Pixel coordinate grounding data
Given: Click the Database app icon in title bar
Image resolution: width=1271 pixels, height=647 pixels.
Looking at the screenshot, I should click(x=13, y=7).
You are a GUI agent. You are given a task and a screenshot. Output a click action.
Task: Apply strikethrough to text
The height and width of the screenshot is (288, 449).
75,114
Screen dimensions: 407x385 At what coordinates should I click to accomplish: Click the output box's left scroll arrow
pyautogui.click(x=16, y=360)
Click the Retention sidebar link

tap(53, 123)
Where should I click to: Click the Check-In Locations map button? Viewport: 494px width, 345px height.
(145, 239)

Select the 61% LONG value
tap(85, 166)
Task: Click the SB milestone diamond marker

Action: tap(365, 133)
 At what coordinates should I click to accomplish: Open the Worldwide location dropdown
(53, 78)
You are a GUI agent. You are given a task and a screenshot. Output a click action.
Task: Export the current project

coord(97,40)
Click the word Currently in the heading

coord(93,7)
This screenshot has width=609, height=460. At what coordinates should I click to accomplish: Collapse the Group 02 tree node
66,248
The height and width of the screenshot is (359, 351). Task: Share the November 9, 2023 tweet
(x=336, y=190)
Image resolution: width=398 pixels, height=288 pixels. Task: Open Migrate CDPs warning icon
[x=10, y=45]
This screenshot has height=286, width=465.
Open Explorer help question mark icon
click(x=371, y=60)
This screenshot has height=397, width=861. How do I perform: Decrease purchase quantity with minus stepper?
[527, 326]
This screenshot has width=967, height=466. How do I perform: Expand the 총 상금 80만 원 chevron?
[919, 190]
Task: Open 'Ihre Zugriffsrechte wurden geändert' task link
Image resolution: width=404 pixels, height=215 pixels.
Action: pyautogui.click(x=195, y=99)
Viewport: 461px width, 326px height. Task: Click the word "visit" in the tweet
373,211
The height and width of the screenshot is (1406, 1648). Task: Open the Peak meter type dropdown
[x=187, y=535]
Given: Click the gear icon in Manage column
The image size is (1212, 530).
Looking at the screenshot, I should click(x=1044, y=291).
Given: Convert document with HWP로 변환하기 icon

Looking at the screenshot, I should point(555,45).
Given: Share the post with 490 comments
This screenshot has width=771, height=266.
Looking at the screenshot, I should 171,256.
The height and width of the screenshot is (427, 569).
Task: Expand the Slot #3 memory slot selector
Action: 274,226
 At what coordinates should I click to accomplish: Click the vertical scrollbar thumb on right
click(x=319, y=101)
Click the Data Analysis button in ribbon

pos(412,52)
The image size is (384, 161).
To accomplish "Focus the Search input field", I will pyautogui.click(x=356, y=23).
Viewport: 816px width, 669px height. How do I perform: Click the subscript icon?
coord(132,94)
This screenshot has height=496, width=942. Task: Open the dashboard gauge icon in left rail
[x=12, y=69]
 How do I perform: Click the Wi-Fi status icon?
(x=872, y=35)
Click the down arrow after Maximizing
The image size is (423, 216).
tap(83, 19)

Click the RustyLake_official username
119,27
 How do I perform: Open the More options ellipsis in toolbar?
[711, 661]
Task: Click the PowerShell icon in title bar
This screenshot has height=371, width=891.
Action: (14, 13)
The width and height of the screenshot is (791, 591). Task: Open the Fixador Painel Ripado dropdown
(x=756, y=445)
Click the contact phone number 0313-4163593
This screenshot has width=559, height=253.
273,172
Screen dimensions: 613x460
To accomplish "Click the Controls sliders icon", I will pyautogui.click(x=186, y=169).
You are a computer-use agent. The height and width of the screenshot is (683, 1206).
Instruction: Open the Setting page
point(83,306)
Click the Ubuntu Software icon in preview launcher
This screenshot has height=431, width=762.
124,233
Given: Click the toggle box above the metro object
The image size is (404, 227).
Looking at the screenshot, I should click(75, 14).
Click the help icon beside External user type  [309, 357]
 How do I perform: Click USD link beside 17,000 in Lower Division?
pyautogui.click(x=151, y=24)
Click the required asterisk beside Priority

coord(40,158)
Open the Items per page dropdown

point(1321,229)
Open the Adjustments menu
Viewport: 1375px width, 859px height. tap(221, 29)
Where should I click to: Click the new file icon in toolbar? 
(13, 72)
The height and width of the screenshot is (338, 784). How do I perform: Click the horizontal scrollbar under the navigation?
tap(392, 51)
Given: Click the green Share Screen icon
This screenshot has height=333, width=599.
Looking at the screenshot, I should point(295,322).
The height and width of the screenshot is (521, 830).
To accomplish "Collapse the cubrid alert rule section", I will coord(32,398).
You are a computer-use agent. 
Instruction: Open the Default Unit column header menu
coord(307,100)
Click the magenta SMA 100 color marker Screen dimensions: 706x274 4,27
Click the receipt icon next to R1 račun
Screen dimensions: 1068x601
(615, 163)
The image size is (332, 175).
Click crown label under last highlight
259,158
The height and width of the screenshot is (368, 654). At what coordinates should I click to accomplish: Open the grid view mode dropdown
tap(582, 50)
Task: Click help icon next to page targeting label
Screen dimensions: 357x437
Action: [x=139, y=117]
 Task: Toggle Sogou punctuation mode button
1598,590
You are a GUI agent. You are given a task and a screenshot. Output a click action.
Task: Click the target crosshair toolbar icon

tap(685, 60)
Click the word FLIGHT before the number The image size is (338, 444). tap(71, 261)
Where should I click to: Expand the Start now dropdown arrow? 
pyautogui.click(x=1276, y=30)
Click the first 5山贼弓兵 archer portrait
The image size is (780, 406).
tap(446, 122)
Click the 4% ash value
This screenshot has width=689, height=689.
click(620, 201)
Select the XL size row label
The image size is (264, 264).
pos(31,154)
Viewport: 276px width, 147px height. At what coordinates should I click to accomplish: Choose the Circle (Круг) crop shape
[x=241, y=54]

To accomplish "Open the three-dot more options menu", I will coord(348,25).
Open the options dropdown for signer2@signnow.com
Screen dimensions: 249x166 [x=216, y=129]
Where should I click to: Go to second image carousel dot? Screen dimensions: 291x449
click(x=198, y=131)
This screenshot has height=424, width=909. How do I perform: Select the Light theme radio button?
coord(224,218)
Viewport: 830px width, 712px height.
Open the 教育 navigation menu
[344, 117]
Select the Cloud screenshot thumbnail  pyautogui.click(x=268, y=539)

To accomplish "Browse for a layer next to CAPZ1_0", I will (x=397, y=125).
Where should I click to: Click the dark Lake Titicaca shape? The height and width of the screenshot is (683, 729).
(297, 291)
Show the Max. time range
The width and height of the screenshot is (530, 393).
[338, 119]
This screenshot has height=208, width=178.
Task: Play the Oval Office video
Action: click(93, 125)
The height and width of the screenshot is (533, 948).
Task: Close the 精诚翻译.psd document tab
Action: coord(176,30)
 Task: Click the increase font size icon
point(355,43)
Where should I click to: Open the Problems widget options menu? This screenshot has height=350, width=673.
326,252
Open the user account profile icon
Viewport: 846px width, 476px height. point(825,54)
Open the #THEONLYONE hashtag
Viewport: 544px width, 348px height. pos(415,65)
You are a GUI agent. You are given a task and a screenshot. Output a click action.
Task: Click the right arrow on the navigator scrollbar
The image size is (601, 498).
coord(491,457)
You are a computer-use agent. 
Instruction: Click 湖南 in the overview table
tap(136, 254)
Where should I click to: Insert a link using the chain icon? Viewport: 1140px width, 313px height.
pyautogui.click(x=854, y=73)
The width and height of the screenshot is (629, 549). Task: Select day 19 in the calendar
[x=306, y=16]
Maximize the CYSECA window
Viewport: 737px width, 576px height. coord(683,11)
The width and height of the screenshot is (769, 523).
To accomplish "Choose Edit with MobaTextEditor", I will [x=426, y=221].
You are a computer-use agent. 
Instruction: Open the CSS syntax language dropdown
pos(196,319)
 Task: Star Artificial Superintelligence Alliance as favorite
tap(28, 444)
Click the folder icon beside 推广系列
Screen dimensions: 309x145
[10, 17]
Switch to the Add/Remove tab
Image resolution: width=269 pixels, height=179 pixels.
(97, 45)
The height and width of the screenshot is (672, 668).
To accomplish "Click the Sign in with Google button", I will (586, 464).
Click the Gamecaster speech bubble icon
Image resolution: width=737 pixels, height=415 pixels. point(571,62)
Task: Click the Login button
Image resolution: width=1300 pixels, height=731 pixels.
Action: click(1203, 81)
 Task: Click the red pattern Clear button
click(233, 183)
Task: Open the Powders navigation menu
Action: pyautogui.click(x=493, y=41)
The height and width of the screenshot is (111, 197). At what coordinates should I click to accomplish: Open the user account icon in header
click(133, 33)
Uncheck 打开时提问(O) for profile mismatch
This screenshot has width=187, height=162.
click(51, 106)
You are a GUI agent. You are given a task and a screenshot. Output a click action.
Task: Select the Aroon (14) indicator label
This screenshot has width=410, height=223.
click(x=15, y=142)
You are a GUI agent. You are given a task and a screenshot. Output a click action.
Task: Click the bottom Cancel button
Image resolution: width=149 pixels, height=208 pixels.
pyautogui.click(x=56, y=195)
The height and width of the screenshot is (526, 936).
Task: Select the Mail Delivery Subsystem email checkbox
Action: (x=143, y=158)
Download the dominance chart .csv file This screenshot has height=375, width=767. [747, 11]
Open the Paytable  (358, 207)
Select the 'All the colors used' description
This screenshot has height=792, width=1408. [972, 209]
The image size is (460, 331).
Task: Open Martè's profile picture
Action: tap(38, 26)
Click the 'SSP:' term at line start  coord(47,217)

### Action item
Your answer must consist solely of the lines above between the line holding "Click the help" and the line holding "Given: Click the green Share Screen icon", inclusive, copied exactly.

### Output for this exercise
Click the help icon beside External user type  [309, 357]
 How do I perform: Click USD link beside 17,000 in Lower Division?
pyautogui.click(x=151, y=24)
Click the required asterisk beside Priority

coord(40,158)
Open the Items per page dropdown

point(1321,229)
Open the Adjustments menu
Viewport: 1375px width, 859px height. tap(221, 29)
Where should I click to: Click the new file icon in toolbar? 
(13, 72)
The height and width of the screenshot is (338, 784). How do I perform: Click the horizontal scrollbar under the navigation?
tap(392, 51)
Given: Click the green Share Screen icon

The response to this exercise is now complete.